A vivid example in the news at the moment is that of mid-market car manufacturers in Europe. Ford are laying off ‘hundreds’, and GM has closed the Ellesmere Port plant for a week. There is huge over-capacity and tough price competition. But, at the high end, manufacturers like BMW are doing well, as are players at the lower end such as Hyundai and Dacia (because the truth is now that those really are good cars, made by manufacturers who deliver comparable value to a Ford in the eyes of their customers, but working off a lower cost base).
This all fits classic, vanilla-flavoured, strategy – laid out by Michael Porter three decades ago – that everyone learns even in secondary school business courses these days. Businesses can compete successfully either by being the lowest cost (not just low cost, and especially not low price unless you really are lowest cost), or by being differentiated so as to command a premium.
Companies making almost identical cars with average cost bases are caught in the crusher.
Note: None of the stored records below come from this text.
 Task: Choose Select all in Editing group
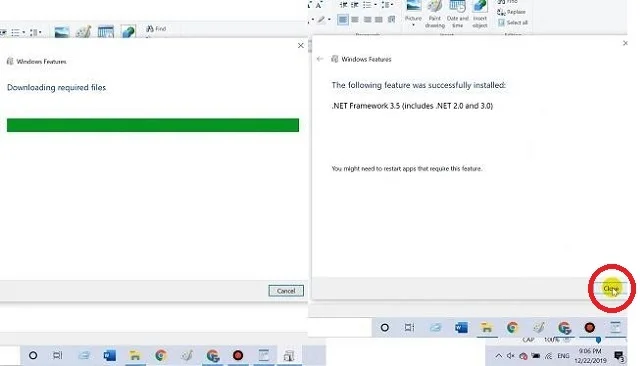tap(513, 22)
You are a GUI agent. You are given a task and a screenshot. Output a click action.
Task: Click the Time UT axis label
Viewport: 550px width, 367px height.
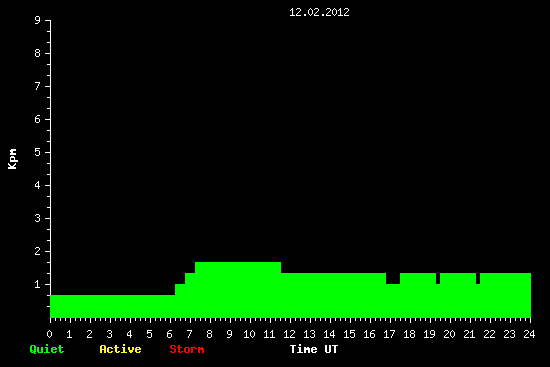click(x=314, y=349)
If your offerings and cost bases are industry-average, and all you can think of is to try to undercut your competition, so are you.
Not convinced? Here’s a logic quiz: how many lowest cost producers can there be in any given industry or sector…?
…and being “the lowest” requires rare and obsessive Michael Leary/Ryanair-style attention to not just input costs but every activity within the business. Without that, allowing yourself to get caught in price-based competition is a recipe for a long walk off a not-quite-so-long cliff.
Anyone can cut costs or lower prices. It seems to be the default response of many managers, and some people even find it exhilarating. Sure, businesses get flabby and self-indulgent in the good times, of course, but if you are still in business in this environment, my bet is that there isn’t much further to cut – your business’s body mass index resembles that of an elite athlete. Going any deeper is going into the muscle.
All this means you almost certainly need to be differentiating more, and to keep doing so more than you’ve ever previously thought. You must command a premium, by constantly offering new reasons for customers to buy from you beyond just price considerations: are you thinking about this enough?